Protecting Our Freedom of Assembly
Portland prides itself as a city of political involvement. We must commit to protecting this involvement while also making clear that Portland stands against right-wing extremism, white nationalism, white supremacy, bigotry, and neo-fascism. We should be proud of our protest culture, not ashamed of it. Currently, Portland has a constant presence in the national spotlight for its lack of leadership in regards to extremist agitators. As mayor, Sarah will show visible leadership, demilitarize the response to protests, discourage right-wing extremists from invading Portland, and promote civil unity.
- Visible leadership. We must have leadership that shows up in times of conflict alongside our people, rather than deploying police by default to street protests. Sarah has unwaveringly demonstrated her willingness to stand in the streets in solidarity with everyday antifascists and movements for social justice, and pledges to continue to use the powers of City Hall to encourage and support the First Amendment
- Demilitarize police response to protest by removing armed officers in military-style gear and instead monitoring events from a distance. Sarah has witnessed time and time again how riot officers arriving on scene escalate the tension at demonstrations and prevent the possibility of dealing with crimes on a case-by-case basis. When police rely on riot control agents, it can affect everyone in a crowd, potentially injuring innocent participants and exposing the City to costly lawsuits.
- Prevent right-wing extremists from feeling welcome in Portland.
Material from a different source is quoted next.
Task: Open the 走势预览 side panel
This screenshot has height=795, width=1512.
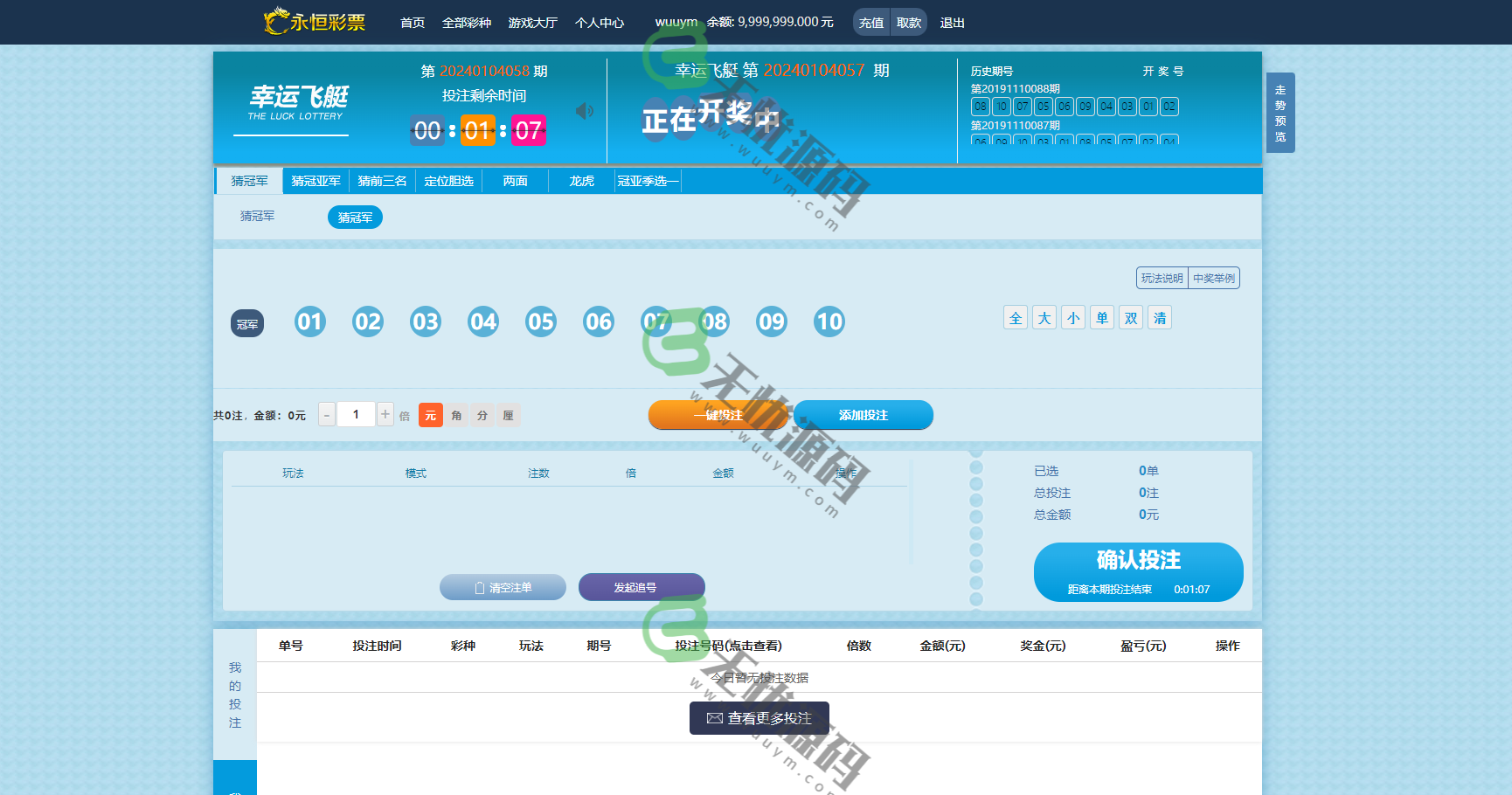Action: 1280,113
The City should take an earnest and innovative look into all legal avenues to prevent hate groups from crossing state lines in an attempt to commit violence in Portland. Before and after all legal avenues have been exhausted, the full support of the City should be with groups standing up to bigotry.
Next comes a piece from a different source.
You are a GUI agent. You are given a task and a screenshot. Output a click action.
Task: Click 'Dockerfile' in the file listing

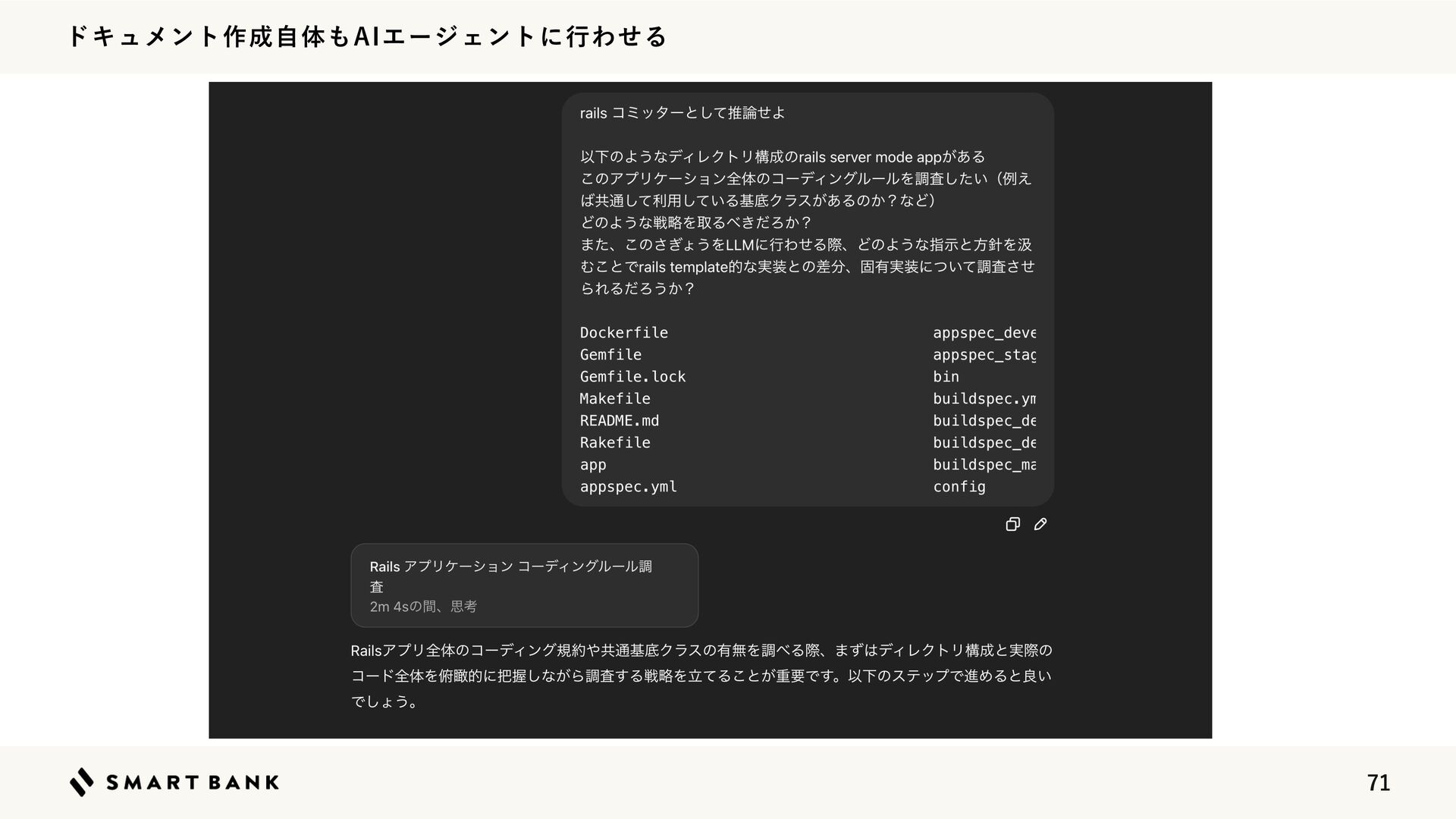click(x=623, y=333)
- End violence at protests. Police should intervene in public fistfights and other violent crimes, especially those targeting marginalized groups in furtherance of white nationalism.
- Stand up for Portland’s values by speaking out against hate groups with the goal of destigmatizing antifascism and clearly demonstrating that the people of Portland wish to stand up to the rise of fascism and white nationalism. Sarah rejects the notion of “both sides.” When the people stand up, the mayor should stand with them. The demonization of antifascism is dangerous for democracy. Antifascism in practicality does not look like the black-clad protesters that are often highlighted in the media, but rather moms, teachers, nurses, union members, and other members of society that wish to live in a just world.
- Prioritize people over property by ensuring that indiscriminate use of force is not used against massive crowds. Crimes should be dealt with on an individual basis and we must be clear that participating in an act of peaceful civil disobedience is not illegal. If someone engages in violent criminal behavior they should be charged. However, we must not risk the safety and rights of all Portlanders in order to prevent small scale property damage.
- Promote civil unity by encouraging participation in peaceful protests. When the city leadership fails to pick a side, they are leaving the door open for hostility to thrive. Instead, Portland’s government and leadership should always choose to reflect Portland’s values of respect, inclusion, and diversity of thought.
Changelog
- Updated in light of ongoing demonstrations, the Mayor’s failure to act, and the need for leadership on this issue.